* Extracted records:
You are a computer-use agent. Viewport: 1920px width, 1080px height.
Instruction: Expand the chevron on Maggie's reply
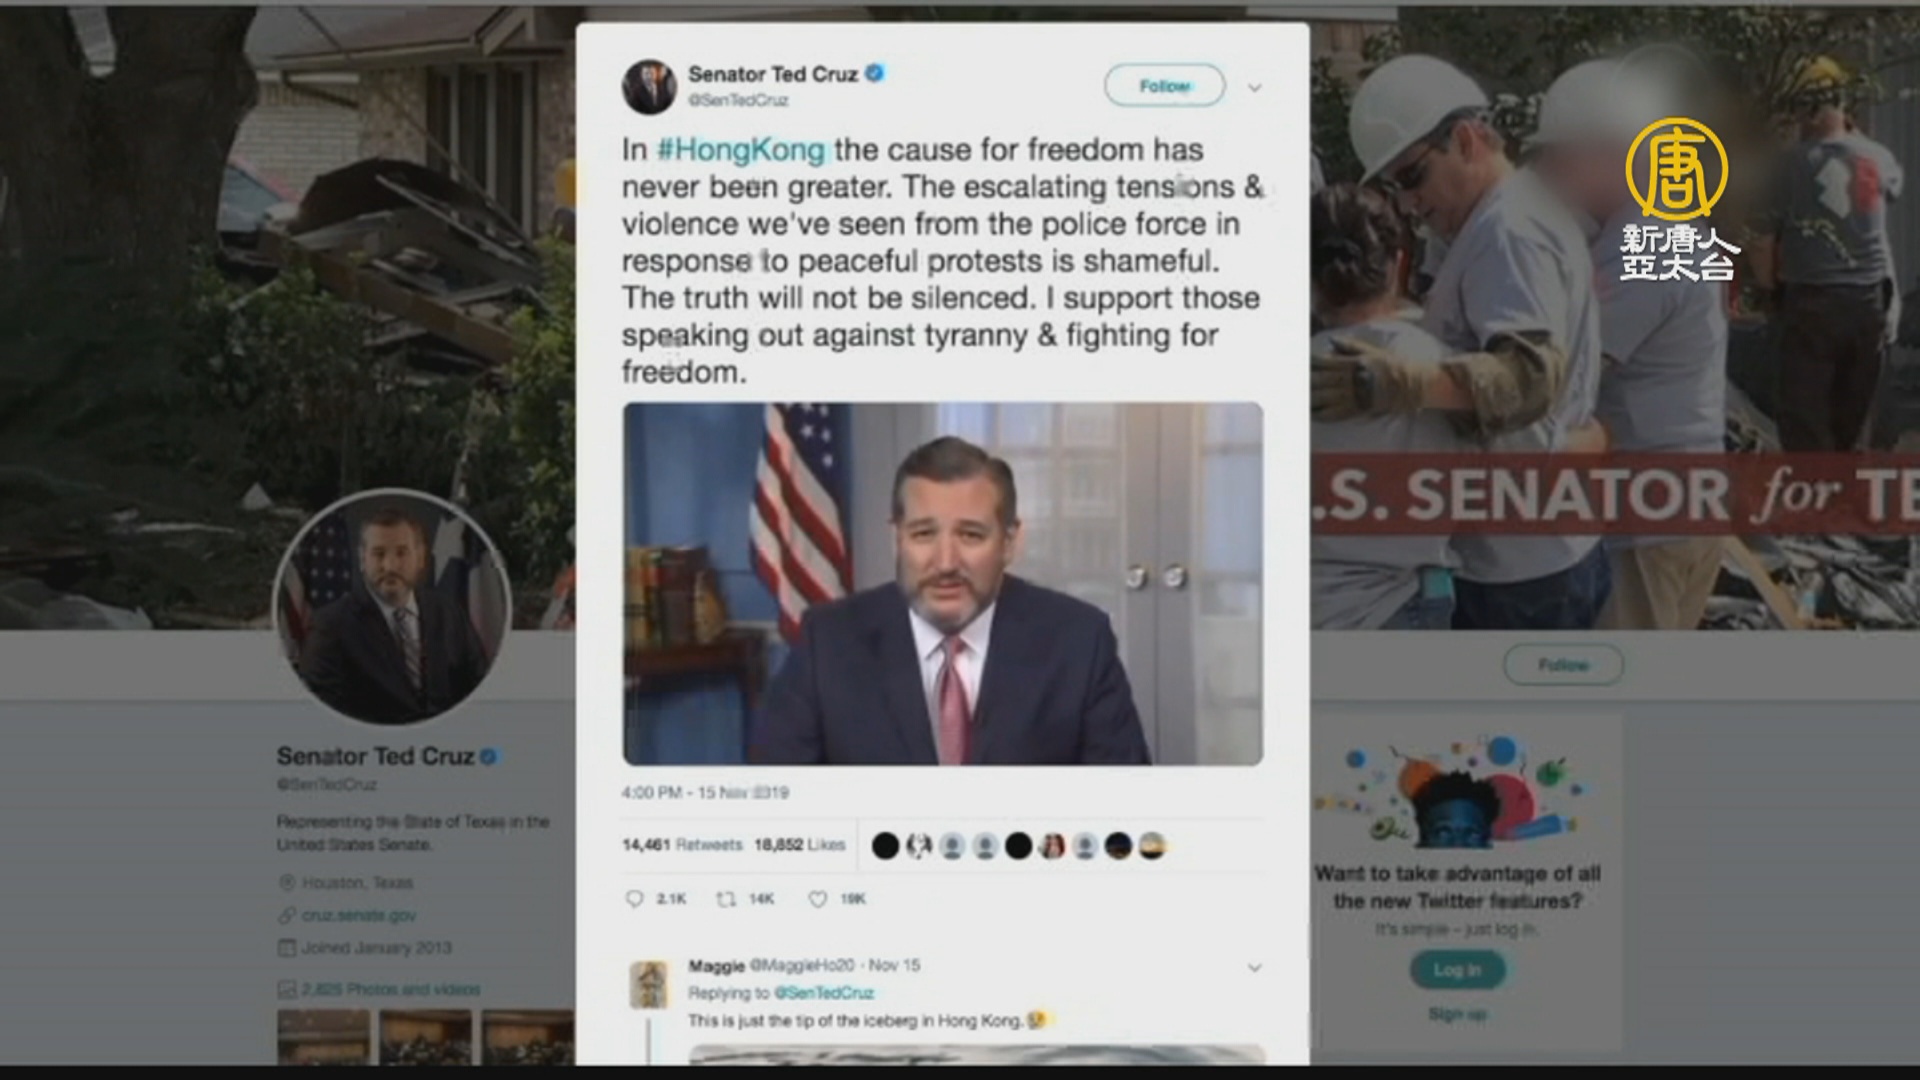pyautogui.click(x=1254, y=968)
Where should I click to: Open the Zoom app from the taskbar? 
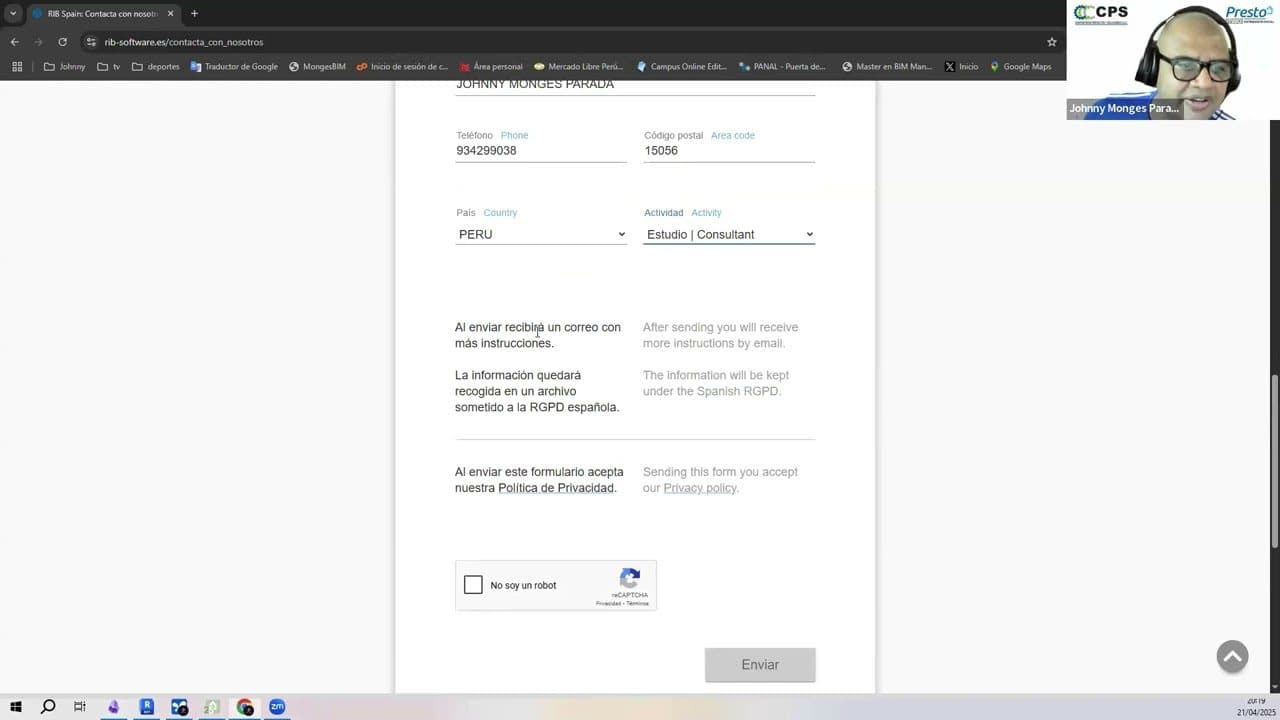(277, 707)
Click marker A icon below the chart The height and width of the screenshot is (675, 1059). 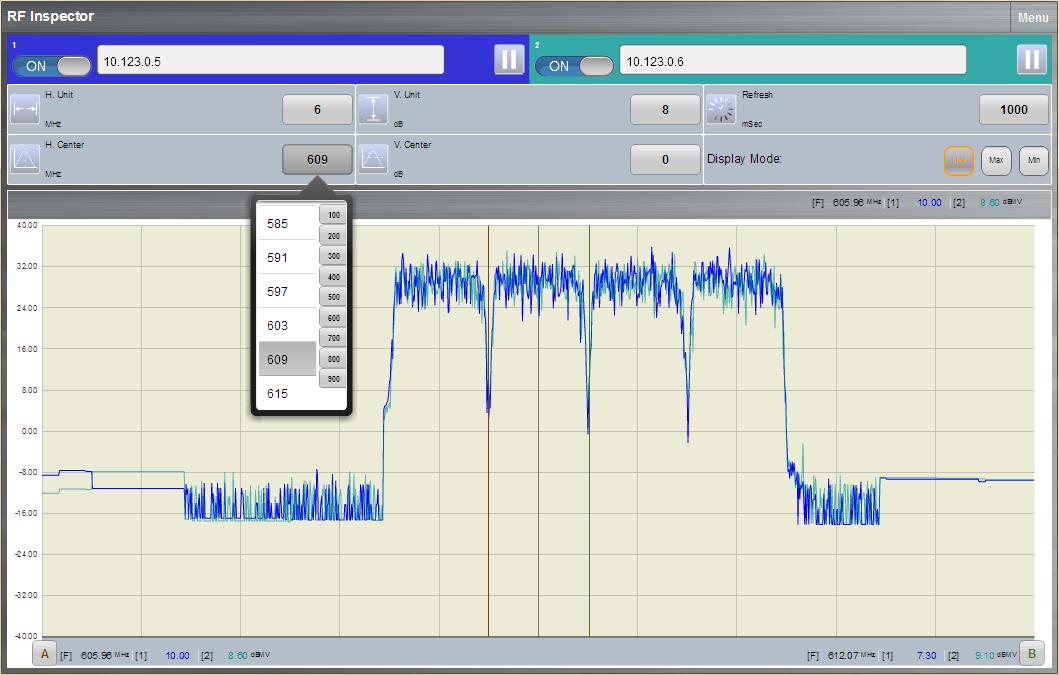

* Work request: Repeat every record above exactly, except the pictures.

* Task response:
You are a computer-use agent. Viewport: 1920px width, 1080px height.
Instruction: Expand the chevron on Maggie's reply
pyautogui.click(x=1254, y=968)
Where should I click to: Open the Zoom app from the taskbar? 
(277, 707)
Click marker A icon below the chart The height and width of the screenshot is (675, 1059). 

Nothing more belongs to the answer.